Bersani: batterò Berlusconi «Monti? Vittoria di Pirro», di Simone Collini

Alza le braccia al cielo, con i pugni chiusi, che è un po’ un incitamento a combattere in queste due ultime settimane di campagna elettorale e un po’ già un gesto di vittoria. Solo che questa volta, di fronte alle migliaia di persone che riempiono il Teatro Regio di Torino, Pier Luigi Bersani non lo fa dopo aver finito di parlare, come è successo in tante altre occasioni. Lo fa invece prima di aprire bocca. Ma non è poi così strano. Fino a questo momento, all’iniziativa titolata «Renaissance for Europe», sono andati al microfono leader di partito, capi di Stato e di governo progressisti provenienti da tutta Europa. E tutti si sono schierati col Pd, auspicato la vittoria del centrosinistra, lanciato la volata a Bersani per la corsa a Palazzo Chigi. Era scontato? Forse no, se per mesi c’è stato, in Italia, chi sosteneva che all’estero si tifava per un Monti-bis. Il videomessaggio inviato da François Hollande, gli interventi di Martin Schulz, Gerhard Schröder, Harlem Désir, Hannes Swoboda e tutti gli altri descrivono un quadro diverso. Non solo perché esplicitano il loro sostegno a Bersani per la conquista della premiership, ma anche perché tutti esprimono un giudizio negativo sul vertice di Bruxelles dedicato al bilancio europeo, che secondo Monti ha invece avuto un «esito soddisfacente». No, dicono i leader progressisti, lì c’è stata la vittoria del fronte conservatore, e perché si arrivi a quella che tutti definiscono una «Europa più giusta» serve voltare pagina. Il che si può fare soltanto se nell’Unione aumenteranno i governi a guida progressista, dicono tra gli applausi della platea del Teatro Regio.

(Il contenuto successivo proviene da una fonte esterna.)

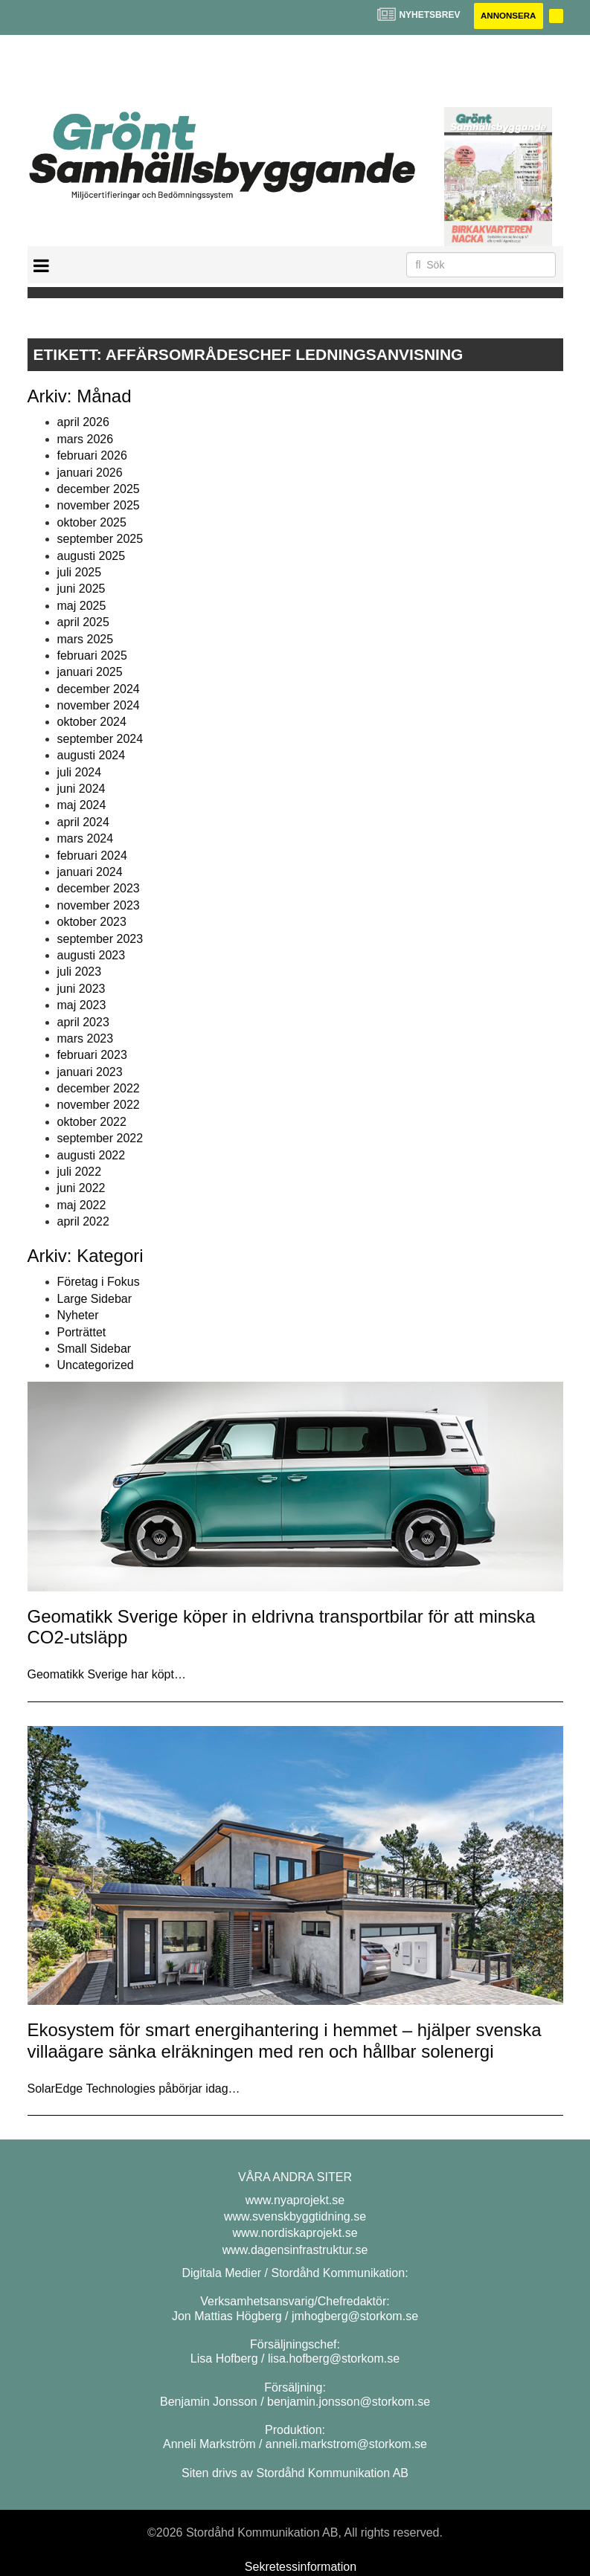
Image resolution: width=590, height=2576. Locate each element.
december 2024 (98, 689)
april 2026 (83, 422)
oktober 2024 (91, 722)
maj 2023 (81, 1005)
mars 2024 (85, 839)
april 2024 (83, 822)
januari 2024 (90, 872)
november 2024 (98, 706)
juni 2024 (81, 789)
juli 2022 (79, 1172)
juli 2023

«Se alla fine del vertice europeo a festeggiare è Cameron significa che tutte le altre sono vittorie di Pirro», dice Bersani notando che l’esito dell’incontro di Bruxelles segnala che il «ripiegamento» dell’Ue è ancora in corso. «L’Italia
vince davvero se vince l’Europa e se l’Europa perde l’Italia non può vincere», è il messaggio che il leader del Pd lancia all’indirizzo di Monti. Il nostro premier può anche essersi battuto per 24 ore, ma resta il fatto che il rapporto di forze vigente in Europa è ancora a favore di Angela Merkel e di chi vuole continuare sulla strada dell’austerità. Per questo tutti i progressisti europei auspicano la vittoria di Bersani alle elezioni di fine mese, per questo hanno siglato insieme al leader Pd un documento, il cosiddetto «manifesto di Torino» (va ad aggiungersi alla «dichiarazione di Parigi» siglata prima delle presidenziali francesi) che propone una maggiore integrazione europea per poter realizzare quegli obiettivi di «pace, prosperità e progresso» che devono essere propri del progetto comunitario.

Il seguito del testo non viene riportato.